**Description of the task:** Would you print out every entry exactly as given?

━━━━━━━━━━━━━━━━

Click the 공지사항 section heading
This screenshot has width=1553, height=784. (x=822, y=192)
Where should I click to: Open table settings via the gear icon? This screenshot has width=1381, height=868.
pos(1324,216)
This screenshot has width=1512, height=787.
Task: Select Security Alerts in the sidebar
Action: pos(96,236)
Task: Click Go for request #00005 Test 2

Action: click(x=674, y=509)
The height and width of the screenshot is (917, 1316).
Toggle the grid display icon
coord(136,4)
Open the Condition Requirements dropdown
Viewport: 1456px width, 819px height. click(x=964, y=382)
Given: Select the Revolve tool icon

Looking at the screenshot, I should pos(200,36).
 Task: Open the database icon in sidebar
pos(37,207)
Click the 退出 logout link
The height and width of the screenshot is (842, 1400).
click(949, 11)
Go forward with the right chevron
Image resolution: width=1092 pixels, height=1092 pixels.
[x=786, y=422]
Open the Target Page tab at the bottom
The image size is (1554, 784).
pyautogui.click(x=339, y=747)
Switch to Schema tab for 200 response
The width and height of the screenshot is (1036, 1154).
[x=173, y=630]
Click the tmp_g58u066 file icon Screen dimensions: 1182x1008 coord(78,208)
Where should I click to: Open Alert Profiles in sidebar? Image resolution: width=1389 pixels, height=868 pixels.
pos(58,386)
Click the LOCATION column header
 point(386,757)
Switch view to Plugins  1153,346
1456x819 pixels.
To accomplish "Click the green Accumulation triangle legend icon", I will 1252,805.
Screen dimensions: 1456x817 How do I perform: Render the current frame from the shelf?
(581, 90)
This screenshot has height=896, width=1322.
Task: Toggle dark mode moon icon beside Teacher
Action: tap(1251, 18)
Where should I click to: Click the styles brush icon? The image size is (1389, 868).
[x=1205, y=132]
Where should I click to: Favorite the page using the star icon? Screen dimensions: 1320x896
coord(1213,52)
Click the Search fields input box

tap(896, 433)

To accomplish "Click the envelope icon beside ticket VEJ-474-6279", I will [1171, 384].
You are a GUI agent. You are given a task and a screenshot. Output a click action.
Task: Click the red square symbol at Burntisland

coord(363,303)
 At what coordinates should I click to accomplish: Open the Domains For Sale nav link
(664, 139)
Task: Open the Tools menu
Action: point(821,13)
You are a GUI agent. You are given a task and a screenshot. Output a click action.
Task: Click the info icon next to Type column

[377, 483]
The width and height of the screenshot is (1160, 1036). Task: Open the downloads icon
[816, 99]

━━━━━━━━━━━━━━━━

**Exercise solution:**
Click the 공지사항 section heading
This screenshot has width=1553, height=784. (x=822, y=192)
Where should I click to: Open table settings via the gear icon? This screenshot has width=1381, height=868.
pos(1324,216)
This screenshot has width=1512, height=787.
Task: Select Security Alerts in the sidebar
Action: pos(96,236)
Task: Click Go for request #00005 Test 2

Action: click(x=674, y=509)
The height and width of the screenshot is (917, 1316).
Toggle the grid display icon
coord(136,4)
Open the Condition Requirements dropdown
Viewport: 1456px width, 819px height. click(x=964, y=382)
Given: Select the Revolve tool icon

Looking at the screenshot, I should pos(200,36).
 Task: Open the database icon in sidebar
pos(37,207)
Click the 退出 logout link
The height and width of the screenshot is (842, 1400).
click(949, 11)
Go forward with the right chevron
Image resolution: width=1092 pixels, height=1092 pixels.
[x=786, y=422]
Open the Target Page tab at the bottom
The image size is (1554, 784).
pyautogui.click(x=339, y=747)
Switch to Schema tab for 200 response
The width and height of the screenshot is (1036, 1154).
[x=173, y=630]
Click the tmp_g58u066 file icon Screen dimensions: 1182x1008 coord(78,208)
Where should I click to: Open Alert Profiles in sidebar? Image resolution: width=1389 pixels, height=868 pixels.
pos(58,386)
Click the LOCATION column header
 point(386,757)
Switch view to Plugins  1153,346
1456x819 pixels.
To accomplish "Click the green Accumulation triangle legend icon", I will 1252,805.
Screen dimensions: 1456x817 How do I perform: Render the current frame from the shelf?
(581, 90)
This screenshot has height=896, width=1322.
Task: Toggle dark mode moon icon beside Teacher
Action: tap(1251, 18)
Where should I click to: Click the styles brush icon? The image size is (1389, 868).
[x=1205, y=132]
Where should I click to: Favorite the page using the star icon? Screen dimensions: 1320x896
coord(1213,52)
Click the Search fields input box

tap(896, 433)

To accomplish "Click the envelope icon beside ticket VEJ-474-6279", I will [1171, 384].
You are a GUI agent. You are given a task and a screenshot. Output a click action.
Task: Click the red square symbol at Burntisland

coord(363,303)
 At what coordinates should I click to accomplish: Open the Domains For Sale nav link
(664, 139)
Task: Open the Tools menu
Action: point(821,13)
You are a GUI agent. You are given a task and a screenshot. Output a click action.
Task: Click the info icon next to Type column

[377, 483]
The width and height of the screenshot is (1160, 1036). Task: Open the downloads icon
[816, 99]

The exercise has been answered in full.